QuantDesk® Machine Learning Forecast
for the Week of August 24
Analysis
Tiebreaker, our market-neutral strategy, had one of its best performances last week. Market-neutral is defined in Wikipedia as follows: “An investment strategy or portfolio is considered market-neutral if it seeks to avoid some form of market risk entirely, typically by hedging.” Over the course of the past two years or so, we have been advocating various techniques, powered by quantitative analysis, that are geared toward identifying investment opportunities while managing risk. Tiebreaker was designed specifically to withstand the irrational market selloff that we witnessed last week. Given the statistical significance quantitative investments seek to exploit, most are designed for normal market conditions and the accompanying expected behavior. Seasoned investment professionals commonly state that the single factor most responsible for significant losses in the stock market after greed is arrogance. It is astonishing to see “astute” investors ignore the risk of a rare, yet substantially harmful, market-wide selloff.
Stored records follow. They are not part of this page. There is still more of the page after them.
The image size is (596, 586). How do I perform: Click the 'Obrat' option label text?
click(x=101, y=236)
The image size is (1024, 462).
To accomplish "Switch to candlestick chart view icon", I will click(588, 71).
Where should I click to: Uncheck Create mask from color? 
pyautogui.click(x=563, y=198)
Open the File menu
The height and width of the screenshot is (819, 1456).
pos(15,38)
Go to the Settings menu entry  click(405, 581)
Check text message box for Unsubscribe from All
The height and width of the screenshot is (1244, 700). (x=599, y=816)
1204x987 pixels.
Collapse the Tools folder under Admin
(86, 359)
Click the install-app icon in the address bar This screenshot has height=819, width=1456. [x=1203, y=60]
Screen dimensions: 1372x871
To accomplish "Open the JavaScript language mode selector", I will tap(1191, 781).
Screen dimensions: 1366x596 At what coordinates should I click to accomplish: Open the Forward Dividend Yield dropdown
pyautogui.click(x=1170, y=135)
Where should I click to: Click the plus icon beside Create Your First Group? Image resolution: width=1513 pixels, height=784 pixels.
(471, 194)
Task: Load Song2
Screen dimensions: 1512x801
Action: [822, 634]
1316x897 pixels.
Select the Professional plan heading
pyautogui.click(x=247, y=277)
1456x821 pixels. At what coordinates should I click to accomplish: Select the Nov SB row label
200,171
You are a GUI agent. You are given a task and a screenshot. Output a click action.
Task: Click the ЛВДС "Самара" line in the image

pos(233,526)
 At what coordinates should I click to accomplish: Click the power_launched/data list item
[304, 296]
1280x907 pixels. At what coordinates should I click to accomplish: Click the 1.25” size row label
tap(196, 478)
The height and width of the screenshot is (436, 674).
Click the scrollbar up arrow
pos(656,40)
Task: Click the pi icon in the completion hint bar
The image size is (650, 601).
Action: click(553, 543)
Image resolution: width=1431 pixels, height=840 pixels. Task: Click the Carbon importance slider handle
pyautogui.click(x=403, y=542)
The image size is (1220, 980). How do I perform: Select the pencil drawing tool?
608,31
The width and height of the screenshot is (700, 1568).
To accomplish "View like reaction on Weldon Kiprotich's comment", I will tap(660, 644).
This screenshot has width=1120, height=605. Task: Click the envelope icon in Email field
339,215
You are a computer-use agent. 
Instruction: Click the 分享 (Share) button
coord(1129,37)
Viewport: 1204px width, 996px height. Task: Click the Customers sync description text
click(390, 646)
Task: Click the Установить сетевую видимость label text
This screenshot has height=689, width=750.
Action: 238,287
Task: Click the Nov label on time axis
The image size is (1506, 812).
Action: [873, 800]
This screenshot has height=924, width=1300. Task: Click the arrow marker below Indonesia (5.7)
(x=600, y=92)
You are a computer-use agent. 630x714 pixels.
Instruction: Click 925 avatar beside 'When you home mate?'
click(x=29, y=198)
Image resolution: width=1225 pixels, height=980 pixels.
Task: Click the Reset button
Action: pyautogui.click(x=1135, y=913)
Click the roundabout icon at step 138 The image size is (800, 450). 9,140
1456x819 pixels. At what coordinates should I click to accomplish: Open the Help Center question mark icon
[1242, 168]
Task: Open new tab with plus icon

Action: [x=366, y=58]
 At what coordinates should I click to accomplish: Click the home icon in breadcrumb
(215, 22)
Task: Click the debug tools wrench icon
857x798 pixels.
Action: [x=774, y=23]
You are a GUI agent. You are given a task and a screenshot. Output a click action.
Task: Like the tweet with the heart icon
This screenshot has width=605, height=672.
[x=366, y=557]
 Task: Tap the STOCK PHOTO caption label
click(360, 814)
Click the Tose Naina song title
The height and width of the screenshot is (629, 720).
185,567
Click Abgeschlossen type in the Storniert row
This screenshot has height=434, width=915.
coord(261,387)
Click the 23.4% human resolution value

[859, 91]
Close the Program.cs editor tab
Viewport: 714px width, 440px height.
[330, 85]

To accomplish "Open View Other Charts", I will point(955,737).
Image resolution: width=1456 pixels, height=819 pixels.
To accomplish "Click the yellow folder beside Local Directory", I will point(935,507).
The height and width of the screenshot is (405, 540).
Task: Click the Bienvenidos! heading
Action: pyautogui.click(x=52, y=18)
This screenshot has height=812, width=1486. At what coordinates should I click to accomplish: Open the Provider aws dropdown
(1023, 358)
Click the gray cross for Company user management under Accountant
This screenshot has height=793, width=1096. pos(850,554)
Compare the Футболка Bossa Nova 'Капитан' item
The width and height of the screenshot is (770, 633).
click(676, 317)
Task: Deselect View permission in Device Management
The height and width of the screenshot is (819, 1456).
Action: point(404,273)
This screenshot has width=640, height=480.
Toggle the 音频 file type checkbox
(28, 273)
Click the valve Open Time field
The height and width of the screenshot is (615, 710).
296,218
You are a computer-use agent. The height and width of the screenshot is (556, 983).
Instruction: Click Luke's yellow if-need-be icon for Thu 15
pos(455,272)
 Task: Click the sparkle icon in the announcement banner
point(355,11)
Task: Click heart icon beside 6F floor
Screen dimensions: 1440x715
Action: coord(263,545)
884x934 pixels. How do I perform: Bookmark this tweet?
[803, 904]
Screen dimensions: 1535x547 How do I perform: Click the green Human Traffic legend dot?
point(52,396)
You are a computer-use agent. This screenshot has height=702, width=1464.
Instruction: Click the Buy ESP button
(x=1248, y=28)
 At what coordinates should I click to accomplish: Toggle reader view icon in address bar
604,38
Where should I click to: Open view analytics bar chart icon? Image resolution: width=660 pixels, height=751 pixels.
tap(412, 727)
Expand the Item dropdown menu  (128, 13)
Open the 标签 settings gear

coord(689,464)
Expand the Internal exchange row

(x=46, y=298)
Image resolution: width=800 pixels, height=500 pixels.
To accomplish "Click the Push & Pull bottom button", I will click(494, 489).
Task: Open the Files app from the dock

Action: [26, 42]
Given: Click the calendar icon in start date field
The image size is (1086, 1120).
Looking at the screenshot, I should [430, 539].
Specific to Tiebreaker, in addition to the long/short hedge, we’ve incorporated portfolio optimization, and strict stop loss/target gain trade execution geared toward minimizing draw down exposure. Our backtest simulation engine provides invaluable insight into the behavior of Tiebreaker during the market corrections and the recession the US market endured in the last decade. There is truly no way to consistently achieve market outperformance without risk. By definition, expectations of market relative return are always commensurate with market risk. However, I strongly believe that any investment strategy should consider guidelines for taking chips off the table.
Today, in addition to our normal weekly update on Tiebreaker and BlackDog, I wanted to briefly demonstrate how Tiebreaker’s live performance matches the backtest we conducted since 1/1/2004.

Image 1: Tiebreaker’s (in orange) vs. benchmark S&P (in blue) backtest between 1/1/2004 and 3/31/2015
While past performance is no guarantee of future returns, please note the strong market-relative performance during 2008 and 2011 (recession and correction years). In addition, see Tiebreaker’s lower drawdown relative to the benchmark in the summary table on the right.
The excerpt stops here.